All statements in this press release that do not directly and exclusively relate to historical facts constitute “forward-looking statements.” These statements represent current expectations and beliefs, and no assurance can be given that the results described in such statements will be achieved. Such statements are subject to numerous assumptions, risks, uncertainties and other factors that could cause actual results to differ materially from those described in such statements, many of which are outside of our control. Furthermore, many of these risks and uncertainties are currently amplified by and may continue to be amplified by or may, in the future, be amplified by, the coronavirus disease 2019 pandemic and the impact of varying private and governmental responses that affect our customers, employees, vendors and the economies and communities where they operate. For a written description of these factors, see the section titled “Risk Factors” in DXC’s Annual Report on Form 10-K for the fiscal year ended March 31, 2021, and any updating information in subsequent SEC filings, including DXC’s Quarterly Report on Form 10-Q for the quarterly period ended June 30, 2021.
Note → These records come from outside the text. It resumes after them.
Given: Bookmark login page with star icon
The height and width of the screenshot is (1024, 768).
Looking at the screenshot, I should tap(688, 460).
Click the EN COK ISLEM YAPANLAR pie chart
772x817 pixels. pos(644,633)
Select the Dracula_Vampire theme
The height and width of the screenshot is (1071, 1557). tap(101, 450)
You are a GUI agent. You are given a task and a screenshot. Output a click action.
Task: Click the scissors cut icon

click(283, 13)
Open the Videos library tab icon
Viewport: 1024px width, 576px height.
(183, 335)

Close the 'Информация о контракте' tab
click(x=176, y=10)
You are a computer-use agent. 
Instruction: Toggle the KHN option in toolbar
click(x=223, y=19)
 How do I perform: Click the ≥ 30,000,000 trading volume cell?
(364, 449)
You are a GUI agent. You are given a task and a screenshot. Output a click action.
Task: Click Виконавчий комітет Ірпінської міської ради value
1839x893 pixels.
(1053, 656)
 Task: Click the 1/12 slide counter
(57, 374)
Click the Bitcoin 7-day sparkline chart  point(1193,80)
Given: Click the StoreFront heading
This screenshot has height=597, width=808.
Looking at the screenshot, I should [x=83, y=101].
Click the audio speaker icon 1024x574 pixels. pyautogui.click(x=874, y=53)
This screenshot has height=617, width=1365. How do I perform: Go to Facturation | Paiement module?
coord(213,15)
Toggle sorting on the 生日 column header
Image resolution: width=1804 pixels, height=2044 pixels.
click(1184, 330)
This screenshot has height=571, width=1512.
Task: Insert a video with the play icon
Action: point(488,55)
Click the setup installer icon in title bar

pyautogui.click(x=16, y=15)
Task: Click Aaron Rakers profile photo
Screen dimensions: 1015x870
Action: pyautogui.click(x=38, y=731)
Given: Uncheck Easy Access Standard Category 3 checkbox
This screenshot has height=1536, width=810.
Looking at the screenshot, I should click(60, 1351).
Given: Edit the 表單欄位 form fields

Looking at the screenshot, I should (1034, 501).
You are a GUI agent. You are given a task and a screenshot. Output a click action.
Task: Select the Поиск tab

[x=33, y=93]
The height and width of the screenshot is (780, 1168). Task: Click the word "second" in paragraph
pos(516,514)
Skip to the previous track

No assurance can be given that any goal or plan set forth in any forward-looking statement can or will be achieved, and readers are cautioned not to place undue reliance on such statements which speak only as of the date they are made. We do not undertake any obligation to update or release any revisions to any forward-looking statement or to report any events or circumstances after the date of this press release or to reflect the occurrence of unanticipated events except as required by law.

Source: DXC Technology
Category: Investor Relations

Richard Adamonis, Corporate Media Relations, +1-862-228-3481, radamonis@dxc.com

John Sweeney, Investor Relations, +1-980-315-3665, john.sweeney@dxc.com

Source: DXC Technology

FAQ

What was the purpose of DXC's recent refinancing announcement?

DXC aimed to strengthen its financial position by refinancing $2.5 billion in high coupon debt.

How much high coupon debt did DXC redeem?

DXC redeemed $2.5 billion of high coupon debt through its refinancing.

What types of debt were included in DXC's refinancing?

The refinancing included EUR term loans and several series of Senior Notes totaling $2.5 billion.

What financial impact does DXC's refinancing have on its future?

The refinancing extends debt maturities and reduces ongoing interest expenses, enhancing DXC's financial stability.

What is the significance of the make whole premium in DXC's debt redemption?

The make whole premium of $300 million indicates a cost associated with redeeming the high coupon debt early.